In reviewing 2020, the analyst team from investment bank Jefferies said that, “2020 was a costly year for insurers and reinsurers, especially for those underwriting US based risk.”
However, there were no really significant insurance market loss events, with the largest single industry loss event being hurricane Laura at close to $9 billion.
While US convective storms and severe weather was the main driver of annual losses, at around $27.8 billion by the analysts reckoning, this is made up of numerous smaller events, again reflecting the frequency loss year that 2020 was.

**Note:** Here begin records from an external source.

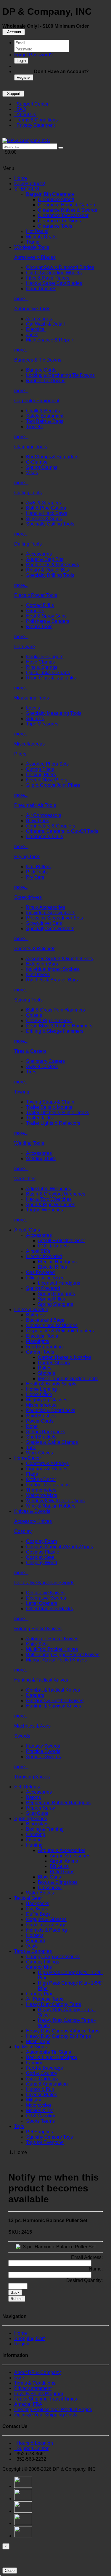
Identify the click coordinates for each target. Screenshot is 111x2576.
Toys (19, 2126)
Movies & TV (39, 2110)
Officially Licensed (45, 1277)
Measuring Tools (31, 697)
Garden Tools (40, 1352)
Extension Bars (42, 963)
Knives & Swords (32, 1511)
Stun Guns (37, 1813)
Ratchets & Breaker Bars (52, 979)
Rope (32, 1426)
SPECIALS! (26, 188)
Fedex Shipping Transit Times (45, 2398)
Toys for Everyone (45, 2142)
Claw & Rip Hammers (49, 1020)
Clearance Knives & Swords (67, 210)
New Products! (29, 183)
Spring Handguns (56, 1293)
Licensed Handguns (59, 1282)
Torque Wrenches (44, 1209)
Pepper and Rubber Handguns (58, 1802)
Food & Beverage (44, 2068)
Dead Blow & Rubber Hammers (59, 1025)
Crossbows (50, 1887)
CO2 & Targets (53, 1245)
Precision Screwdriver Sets (54, 917)
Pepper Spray (40, 1807)
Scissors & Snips (44, 518)
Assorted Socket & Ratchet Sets (59, 958)
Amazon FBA (28, 2404)
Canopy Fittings (42, 1961)
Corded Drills (40, 605)
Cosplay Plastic (42, 1551)
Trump (32, 241)
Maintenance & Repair (49, 339)
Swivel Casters (42, 1066)
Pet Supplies (39, 2131)
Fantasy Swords (43, 1745)
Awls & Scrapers (43, 502)
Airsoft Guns (27, 1229)
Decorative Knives (45, 1592)
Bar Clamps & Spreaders (52, 456)
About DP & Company (37, 2372)
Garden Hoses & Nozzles (64, 1357)
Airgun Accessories (70, 1855)
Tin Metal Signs (30, 2046)
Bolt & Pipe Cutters (46, 507)
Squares (35, 718)
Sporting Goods (30, 1818)
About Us (25, 114)
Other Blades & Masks (49, 1608)
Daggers (35, 1695)
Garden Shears (54, 1362)
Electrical (36, 329)
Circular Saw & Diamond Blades (60, 267)
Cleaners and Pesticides (52, 1325)
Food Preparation (44, 1346)
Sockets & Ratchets (34, 948)
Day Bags (36, 1908)
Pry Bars (35, 877)
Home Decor (27, 1458)
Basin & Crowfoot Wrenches (55, 1193)
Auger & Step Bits (44, 559)
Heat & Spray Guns (46, 615)
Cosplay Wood (41, 1562)
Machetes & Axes (32, 1725)
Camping (35, 1834)
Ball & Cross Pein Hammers (55, 1009)
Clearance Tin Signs (59, 220)
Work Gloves (39, 1452)
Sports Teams (40, 2121)
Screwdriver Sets (44, 923)
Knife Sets (37, 1643)
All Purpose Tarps (44, 1999)
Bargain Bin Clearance (50, 194)
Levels (33, 707)
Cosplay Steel (41, 1557)
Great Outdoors (42, 2078)
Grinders (35, 610)
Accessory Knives (33, 1521)
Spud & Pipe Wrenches (50, 1204)
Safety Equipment (44, 415)
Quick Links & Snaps (48, 672)
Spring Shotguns (55, 1304)
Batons (33, 1797)
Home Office (39, 1394)
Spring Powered (43, 1288)
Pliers (20, 753)
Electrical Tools (42, 1336)
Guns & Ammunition (47, 2083)
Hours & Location (33, 2443)
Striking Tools (28, 999)
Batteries (35, 1314)
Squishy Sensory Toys (49, 2137)
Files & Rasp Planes (47, 277)
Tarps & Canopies (33, 1951)
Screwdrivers (28, 897)
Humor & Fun (40, 2089)
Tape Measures (42, 723)
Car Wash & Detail (45, 323)
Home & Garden (31, 1309)
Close (10, 2570)
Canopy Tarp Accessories (53, 1956)
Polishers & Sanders (47, 621)
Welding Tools (29, 1143)
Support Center (31, 103)
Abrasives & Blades (35, 257)
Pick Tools (37, 871)
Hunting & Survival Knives (53, 1705)
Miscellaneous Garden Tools (68, 1378)
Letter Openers (41, 1603)
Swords (22, 1735)
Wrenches (25, 1178)
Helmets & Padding (46, 1930)
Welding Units (41, 1158)
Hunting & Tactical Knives (41, 1679)
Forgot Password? (33, 54)
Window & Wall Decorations (55, 1500)
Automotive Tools (32, 308)
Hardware (24, 646)
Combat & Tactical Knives (53, 1689)
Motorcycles (38, 2105)
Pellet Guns (62, 1871)
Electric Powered (44, 1256)
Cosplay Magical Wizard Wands (59, 1546)
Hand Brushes (41, 288)
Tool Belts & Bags (44, 421)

“Within the industry, we note that the high frequency and lower severity of losses leads us to believe that insurers will retain a higher proportion of the losses,” Jefferies analysts explained.
Adding that, “Amongst reinsurers, this also leads us to expect that a higher proportion than usual will be incurred through quota share and aggregate covers.”
For some reinsurers, and this will also apply to some insurance-linked securities (ILS) funds and collateralized reinsurance vehicles, the aggregate covers in question may only have neared triggering right at the end of the year.
We understand this has driven some trapping or retention of collateral in a few cases, as cedents waited at year-end to establish whether any recoveries are valid against their aggregate protection.
For those ILS funds investing in quota share reinsurance arrangements, including sidecars, and private quota shares, some flow of losses will have been experienced through the year, although given where many quota shares sit and the relatively average losses experienced across the year, the share of losses through these may only have been attritional in 2020.
Given the trend towards aggregate reinsurance recoveries, the analysts believe that a disproportionate share of losses may have fallen to reinsurers in the fourth-quarter of the year.
Another issue that Jefferies analysts note, is a trend towards loss creep for a number of catastrophe events that occurred in 2020.
“Data points relating to some severe weather losses and wildfires have become increasingly negative, with loss estimates rising. At the moment, it isn’t clear whether this problem is contained to publically available data, or if reinsurers have also under-reserved for claims,” the analysts explained.
Adding that, if that is the case, “Then its possible that this drives reserve strengthening for losses booked earlier in 2020.”
The analysts further explain that, “Laura is a notable case, where our estimates have risen 80% since August 2020 and industry forecasts have been revised upwards from a range of $4bn-$8bn initially to a maximum of $13bn today.”
The wildfires in the western United States, so California, Oregon and Washington, are another case in point, “US wildfires occurred primarily between August and early October (3Q) but loss estimates subsequently rose between October and December (4Q). In our forecasts, we lifted our estimates from $5.6bn in September, to $11.5bn in October, to $12.5bn today. Within the same period, industry estimates have also been revised up from a range of between $4.0bn-$8.0bn to $7bn-$13bn.”
We understand that creeping losses from 2020 could also have driven some trapping of collateral discussions around year-end, with some cedents concerned that loss creep could have triggered their aggregate reinsurance or retrocession covers.